Each dataset was used to build a neighbor joining phylogenetic tree22 with Mega523 using the maximum composite likelihood nucleotide substitution model24. The topology of the phylogenetic tree was tested with 1000 bootstrap replications25. Bootstrap values greater than 80% were indicated on the trees. Maximum likelihood tree was also generated with Mega. p-distances were computed in Mega. The number of synonymous nucleotide substitutions per synonymous site (dS) and the number of nonsynonymous substitutions per nonsynonymous site (dN) were estimated in Mega by Nei and Gojobori’s method26.

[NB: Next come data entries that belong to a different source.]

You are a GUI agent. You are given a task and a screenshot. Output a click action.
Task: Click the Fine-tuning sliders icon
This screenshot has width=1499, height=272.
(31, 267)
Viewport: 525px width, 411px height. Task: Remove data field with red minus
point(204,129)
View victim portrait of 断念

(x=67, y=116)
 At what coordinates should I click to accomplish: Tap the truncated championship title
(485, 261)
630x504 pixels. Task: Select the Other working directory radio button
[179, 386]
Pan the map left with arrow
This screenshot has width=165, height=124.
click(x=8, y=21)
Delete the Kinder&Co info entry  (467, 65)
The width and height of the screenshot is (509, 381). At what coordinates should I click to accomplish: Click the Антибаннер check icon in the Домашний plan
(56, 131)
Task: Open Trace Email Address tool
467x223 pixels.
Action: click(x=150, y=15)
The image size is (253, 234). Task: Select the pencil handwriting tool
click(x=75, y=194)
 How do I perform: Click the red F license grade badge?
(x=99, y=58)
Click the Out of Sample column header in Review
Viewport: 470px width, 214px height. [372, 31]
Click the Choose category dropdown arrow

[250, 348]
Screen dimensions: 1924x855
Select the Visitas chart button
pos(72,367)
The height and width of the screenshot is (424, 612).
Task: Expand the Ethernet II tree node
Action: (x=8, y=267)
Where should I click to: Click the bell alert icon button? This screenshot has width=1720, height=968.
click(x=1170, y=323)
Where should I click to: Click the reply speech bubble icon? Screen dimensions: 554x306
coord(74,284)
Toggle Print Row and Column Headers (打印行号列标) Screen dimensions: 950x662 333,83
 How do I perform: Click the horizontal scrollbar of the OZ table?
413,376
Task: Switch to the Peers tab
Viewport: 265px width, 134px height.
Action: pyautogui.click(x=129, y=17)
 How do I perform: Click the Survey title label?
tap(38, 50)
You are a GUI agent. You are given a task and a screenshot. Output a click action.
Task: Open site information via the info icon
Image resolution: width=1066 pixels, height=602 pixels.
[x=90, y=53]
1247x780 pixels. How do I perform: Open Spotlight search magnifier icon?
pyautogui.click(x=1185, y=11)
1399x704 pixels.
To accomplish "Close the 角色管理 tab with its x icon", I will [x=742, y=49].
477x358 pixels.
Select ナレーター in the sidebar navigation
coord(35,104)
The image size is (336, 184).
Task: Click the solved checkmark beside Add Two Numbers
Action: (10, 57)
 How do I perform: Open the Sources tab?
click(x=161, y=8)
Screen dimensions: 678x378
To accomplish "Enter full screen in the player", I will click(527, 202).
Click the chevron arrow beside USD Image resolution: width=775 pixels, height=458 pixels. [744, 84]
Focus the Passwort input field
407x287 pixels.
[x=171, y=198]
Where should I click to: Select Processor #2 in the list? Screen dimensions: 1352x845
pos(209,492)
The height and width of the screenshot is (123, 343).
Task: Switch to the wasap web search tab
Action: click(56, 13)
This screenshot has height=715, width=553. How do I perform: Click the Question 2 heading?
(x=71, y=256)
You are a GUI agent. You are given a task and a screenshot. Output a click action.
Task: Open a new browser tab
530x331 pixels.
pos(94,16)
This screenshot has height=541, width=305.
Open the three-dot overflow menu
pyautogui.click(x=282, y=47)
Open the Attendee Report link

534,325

Estimation of the TMRCA and evolutionary rate and analysis of geographic spread

The same datasets were analyzed with the BEAST package (version 1.7.5) to estimate the evolutionary rate and the TMRCA of genotype F and related lineages as well as to investigate the spread of MuV in mainland China across time. Initially, a nucleotide substitution model was analyzed with Jmodeltest (version 0.1)27; the GTR model (general time reversible model) + I (proportion of invariable sites) + G (gamma distribution shape parameter) was determined as the best-fit nucleotide substitution model for all the datasets. The temporal structure of the data was tested with TempEst28. Three different molecular clock models were implemented in the BEAST analysis, strict clock, uncorrelated exponential relaxed clock, and the uncorrelated log-normal relaxed clock. The uncorrelated exponential relaxed clock model was considered the best model for the three datasets using the Bayes factor test in Tracer (version 1.5). Finally, the latitude and longitude for each collection site was added to the model (http://www.findlatitudeandlongitude.com/). After fixing the clock model, three independent analyses were performed and combined using LogCombiner software included in the BEAST package. The Markov Chain Monte Carlo method was performed for 50 to 200 million generations and sampled so that 10,000 trees were saved for further analysis. After 10% burn-in and reaching an effective sample size of at least 200 for relevant analysis parameters, a Maximum Clade Credibility tree was created using TreeAnnotator and edited in FigTree (Version 1.4.0, http://tree.bio.ed.ac.uk/software/figtree/) (Supplementary Figure S5). Phylogeographic analysis was generated in SPREAD (www.phylogeography.org/SPREAD, version 1.0.6) and displayed in Google Earth. The output file was manually edited with Kml color converter (version 2.0, http://www.sgrillo.net/kml_color/) to feature lineages identified in Fig. 1. Bayes Factor (BF) tests were run in SPREAD on each geographical links (Supplementary Figure S6). A BF >3 designates a well-supported diffusion route in the migration graph29. The higher the BF value is, the more likely that a migration may exist between two locations.

Ethics statement

In this study, the only human materials used were collected from the clinically suspected mumps patients for the purpose of public health and disease control. This study was approved by the second session of the Ethics Review Committee of the National Institute for Viral Disease Control and Prevention in the China CDC and the methods were performed in accordance with the approved guidelines. Written informed consent for the use of the clinical specimens was obtained from all of the patients involved in this study.

The findings and conclusions in this report are those of authors and do not necessarily represent the views of the U.S. Department of Health and Human Services.